TASK OBJECTIVE. Go line by line through the listing below and copy those that hold "strip".

DATA FOR PROCESSING.
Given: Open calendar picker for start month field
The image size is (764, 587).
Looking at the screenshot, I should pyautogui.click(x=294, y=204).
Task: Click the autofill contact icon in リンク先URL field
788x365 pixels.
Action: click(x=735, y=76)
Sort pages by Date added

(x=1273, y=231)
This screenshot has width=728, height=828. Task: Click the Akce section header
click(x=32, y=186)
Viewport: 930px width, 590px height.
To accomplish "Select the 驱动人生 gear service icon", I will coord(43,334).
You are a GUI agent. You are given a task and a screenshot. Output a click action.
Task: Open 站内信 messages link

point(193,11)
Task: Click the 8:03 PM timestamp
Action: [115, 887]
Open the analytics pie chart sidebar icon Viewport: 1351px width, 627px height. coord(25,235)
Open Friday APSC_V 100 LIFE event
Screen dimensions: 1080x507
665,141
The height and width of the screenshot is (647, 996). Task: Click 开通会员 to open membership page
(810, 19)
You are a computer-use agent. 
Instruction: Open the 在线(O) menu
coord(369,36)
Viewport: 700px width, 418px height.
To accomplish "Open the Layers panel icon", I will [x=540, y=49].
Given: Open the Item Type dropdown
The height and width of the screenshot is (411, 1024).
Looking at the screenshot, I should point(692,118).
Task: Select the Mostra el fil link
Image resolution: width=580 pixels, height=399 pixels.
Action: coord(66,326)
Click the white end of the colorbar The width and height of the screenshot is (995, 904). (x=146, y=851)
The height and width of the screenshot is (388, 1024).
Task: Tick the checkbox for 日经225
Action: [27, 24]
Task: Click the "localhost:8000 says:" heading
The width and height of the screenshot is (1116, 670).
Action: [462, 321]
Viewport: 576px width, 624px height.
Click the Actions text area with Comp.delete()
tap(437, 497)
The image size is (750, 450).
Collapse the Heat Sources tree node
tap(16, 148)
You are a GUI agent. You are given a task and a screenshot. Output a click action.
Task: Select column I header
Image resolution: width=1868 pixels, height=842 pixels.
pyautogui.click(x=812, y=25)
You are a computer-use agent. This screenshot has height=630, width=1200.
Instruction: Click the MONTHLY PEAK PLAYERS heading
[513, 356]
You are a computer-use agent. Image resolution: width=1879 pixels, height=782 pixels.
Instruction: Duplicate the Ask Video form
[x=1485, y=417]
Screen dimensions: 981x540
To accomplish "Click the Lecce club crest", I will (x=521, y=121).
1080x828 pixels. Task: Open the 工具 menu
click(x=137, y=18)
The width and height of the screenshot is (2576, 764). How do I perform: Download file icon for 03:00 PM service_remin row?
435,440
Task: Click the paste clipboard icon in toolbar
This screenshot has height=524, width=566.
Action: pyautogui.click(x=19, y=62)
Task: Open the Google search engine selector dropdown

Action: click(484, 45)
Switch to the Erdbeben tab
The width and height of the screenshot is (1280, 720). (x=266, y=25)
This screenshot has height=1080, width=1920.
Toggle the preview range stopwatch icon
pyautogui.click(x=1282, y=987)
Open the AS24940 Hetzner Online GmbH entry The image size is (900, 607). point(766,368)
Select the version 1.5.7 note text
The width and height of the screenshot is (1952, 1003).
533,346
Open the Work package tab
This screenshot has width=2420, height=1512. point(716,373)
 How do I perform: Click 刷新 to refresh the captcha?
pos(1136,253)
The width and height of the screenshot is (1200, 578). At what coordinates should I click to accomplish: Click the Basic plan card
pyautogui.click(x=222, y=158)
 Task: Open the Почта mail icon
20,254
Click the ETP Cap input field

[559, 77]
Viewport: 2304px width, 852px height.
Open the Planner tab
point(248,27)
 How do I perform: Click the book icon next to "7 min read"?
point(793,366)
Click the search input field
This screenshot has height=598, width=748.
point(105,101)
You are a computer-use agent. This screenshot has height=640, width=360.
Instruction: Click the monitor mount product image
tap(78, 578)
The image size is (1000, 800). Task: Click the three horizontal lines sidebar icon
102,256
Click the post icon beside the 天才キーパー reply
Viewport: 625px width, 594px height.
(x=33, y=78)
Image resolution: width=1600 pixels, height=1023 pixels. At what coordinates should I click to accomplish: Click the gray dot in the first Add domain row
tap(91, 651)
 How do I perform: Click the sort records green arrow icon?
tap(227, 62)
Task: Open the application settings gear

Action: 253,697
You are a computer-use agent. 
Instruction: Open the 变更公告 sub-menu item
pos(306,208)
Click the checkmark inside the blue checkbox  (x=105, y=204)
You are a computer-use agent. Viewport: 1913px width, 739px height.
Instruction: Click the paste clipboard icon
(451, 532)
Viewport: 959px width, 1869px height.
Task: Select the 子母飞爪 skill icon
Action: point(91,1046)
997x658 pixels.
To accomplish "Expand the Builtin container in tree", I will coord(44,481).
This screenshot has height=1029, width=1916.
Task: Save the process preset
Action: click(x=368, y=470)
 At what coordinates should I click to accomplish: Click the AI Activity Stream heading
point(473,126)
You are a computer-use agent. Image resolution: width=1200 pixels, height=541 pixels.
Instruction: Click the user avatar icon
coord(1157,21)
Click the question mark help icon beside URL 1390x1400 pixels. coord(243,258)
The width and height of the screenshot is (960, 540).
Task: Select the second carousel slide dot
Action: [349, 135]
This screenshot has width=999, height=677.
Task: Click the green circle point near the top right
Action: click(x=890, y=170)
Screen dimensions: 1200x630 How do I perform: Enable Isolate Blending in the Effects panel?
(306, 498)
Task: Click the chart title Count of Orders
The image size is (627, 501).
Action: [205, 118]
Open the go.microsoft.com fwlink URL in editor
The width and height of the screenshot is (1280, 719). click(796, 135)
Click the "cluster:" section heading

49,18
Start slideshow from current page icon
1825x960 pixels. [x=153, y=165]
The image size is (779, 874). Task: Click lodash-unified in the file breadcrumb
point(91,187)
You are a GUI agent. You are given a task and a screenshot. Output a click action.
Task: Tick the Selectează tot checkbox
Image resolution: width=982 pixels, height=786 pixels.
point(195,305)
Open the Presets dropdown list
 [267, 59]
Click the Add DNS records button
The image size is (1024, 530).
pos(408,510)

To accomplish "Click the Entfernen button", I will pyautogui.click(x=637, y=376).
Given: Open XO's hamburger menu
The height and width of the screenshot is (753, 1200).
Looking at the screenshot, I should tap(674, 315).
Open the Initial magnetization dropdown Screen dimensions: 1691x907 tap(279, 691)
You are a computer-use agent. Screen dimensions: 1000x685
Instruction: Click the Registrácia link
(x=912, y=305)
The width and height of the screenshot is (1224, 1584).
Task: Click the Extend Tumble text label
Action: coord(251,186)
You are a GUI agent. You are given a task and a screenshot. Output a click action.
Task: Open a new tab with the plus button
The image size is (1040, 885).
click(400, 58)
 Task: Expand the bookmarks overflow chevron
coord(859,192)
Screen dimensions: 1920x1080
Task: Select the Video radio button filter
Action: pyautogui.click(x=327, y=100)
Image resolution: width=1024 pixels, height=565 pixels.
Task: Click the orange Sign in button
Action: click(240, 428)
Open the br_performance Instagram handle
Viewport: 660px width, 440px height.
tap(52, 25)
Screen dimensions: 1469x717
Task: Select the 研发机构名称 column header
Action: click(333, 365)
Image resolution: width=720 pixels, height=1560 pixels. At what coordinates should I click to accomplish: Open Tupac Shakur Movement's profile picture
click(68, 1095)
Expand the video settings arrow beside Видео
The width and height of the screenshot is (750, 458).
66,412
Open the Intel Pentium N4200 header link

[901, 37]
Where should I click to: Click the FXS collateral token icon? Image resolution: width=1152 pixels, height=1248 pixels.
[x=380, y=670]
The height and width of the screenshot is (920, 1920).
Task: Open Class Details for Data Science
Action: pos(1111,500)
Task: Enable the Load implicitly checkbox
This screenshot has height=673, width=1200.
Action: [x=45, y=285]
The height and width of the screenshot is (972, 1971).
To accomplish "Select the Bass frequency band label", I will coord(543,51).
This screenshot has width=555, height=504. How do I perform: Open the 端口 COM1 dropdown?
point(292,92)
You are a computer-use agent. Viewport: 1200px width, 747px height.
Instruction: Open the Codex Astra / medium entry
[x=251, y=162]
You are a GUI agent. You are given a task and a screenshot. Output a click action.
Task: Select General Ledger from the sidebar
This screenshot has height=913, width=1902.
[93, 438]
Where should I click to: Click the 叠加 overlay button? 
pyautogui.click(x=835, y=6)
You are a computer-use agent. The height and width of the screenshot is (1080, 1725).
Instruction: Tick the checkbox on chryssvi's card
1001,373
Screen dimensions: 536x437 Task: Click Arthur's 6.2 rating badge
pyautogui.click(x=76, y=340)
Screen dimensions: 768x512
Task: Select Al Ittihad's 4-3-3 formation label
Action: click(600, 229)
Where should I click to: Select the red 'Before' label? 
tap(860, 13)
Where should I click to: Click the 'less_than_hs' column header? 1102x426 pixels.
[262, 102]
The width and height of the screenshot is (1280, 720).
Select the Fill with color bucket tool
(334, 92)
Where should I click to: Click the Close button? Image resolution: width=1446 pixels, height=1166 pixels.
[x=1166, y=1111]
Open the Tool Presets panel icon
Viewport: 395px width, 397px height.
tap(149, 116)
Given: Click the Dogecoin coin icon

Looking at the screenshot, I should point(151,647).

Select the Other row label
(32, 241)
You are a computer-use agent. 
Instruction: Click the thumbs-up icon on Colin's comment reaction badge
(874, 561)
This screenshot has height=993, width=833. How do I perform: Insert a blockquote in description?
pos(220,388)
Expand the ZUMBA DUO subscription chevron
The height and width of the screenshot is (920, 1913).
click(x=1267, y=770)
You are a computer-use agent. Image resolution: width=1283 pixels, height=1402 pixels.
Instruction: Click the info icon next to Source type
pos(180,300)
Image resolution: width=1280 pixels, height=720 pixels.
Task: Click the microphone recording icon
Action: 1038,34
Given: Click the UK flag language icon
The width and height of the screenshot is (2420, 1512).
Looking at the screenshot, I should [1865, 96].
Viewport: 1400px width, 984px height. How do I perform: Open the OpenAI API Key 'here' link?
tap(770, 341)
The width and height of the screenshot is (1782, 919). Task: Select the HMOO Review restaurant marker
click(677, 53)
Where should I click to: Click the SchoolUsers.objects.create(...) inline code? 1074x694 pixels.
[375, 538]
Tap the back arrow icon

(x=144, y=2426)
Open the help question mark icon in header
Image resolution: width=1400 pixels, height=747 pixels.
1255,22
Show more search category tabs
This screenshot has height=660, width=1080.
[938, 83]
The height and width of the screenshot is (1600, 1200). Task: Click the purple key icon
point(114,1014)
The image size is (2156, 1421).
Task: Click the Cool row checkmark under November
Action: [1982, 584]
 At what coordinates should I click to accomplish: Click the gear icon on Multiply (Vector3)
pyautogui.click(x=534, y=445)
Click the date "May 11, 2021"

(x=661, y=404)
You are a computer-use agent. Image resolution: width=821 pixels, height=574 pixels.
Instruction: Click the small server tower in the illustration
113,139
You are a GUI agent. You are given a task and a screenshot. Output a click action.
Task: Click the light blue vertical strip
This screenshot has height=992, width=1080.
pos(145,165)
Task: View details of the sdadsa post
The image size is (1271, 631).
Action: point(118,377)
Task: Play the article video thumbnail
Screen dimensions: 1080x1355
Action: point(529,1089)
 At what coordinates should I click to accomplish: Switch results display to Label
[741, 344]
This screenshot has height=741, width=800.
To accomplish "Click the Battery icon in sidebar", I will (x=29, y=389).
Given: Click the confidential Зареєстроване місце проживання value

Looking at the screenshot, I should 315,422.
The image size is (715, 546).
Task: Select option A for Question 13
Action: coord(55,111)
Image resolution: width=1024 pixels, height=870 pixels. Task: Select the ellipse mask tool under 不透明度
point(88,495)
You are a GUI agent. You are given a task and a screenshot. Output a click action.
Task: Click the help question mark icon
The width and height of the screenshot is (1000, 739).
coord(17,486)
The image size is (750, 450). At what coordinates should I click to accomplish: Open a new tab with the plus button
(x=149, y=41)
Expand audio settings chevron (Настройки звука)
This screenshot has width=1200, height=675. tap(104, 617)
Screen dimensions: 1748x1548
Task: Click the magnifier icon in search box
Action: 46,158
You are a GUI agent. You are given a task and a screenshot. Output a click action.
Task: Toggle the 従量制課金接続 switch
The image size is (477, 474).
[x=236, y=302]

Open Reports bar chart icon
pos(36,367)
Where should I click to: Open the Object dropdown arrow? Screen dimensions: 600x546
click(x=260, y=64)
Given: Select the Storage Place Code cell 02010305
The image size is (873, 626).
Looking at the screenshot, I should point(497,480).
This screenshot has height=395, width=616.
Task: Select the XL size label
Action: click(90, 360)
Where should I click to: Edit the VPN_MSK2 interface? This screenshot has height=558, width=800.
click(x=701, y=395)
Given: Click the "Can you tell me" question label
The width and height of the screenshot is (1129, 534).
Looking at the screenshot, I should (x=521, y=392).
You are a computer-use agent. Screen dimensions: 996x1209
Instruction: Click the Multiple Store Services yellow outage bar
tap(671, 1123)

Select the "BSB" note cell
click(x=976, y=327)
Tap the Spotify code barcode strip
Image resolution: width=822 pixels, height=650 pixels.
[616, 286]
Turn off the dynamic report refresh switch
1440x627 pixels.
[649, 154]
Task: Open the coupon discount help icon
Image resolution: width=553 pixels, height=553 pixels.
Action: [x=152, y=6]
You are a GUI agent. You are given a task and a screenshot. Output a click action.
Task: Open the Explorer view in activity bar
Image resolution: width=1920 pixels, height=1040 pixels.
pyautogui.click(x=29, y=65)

COMPLETED TASK.
Task: Click the light blue vertical strip
Tap the Spotify code barcode strip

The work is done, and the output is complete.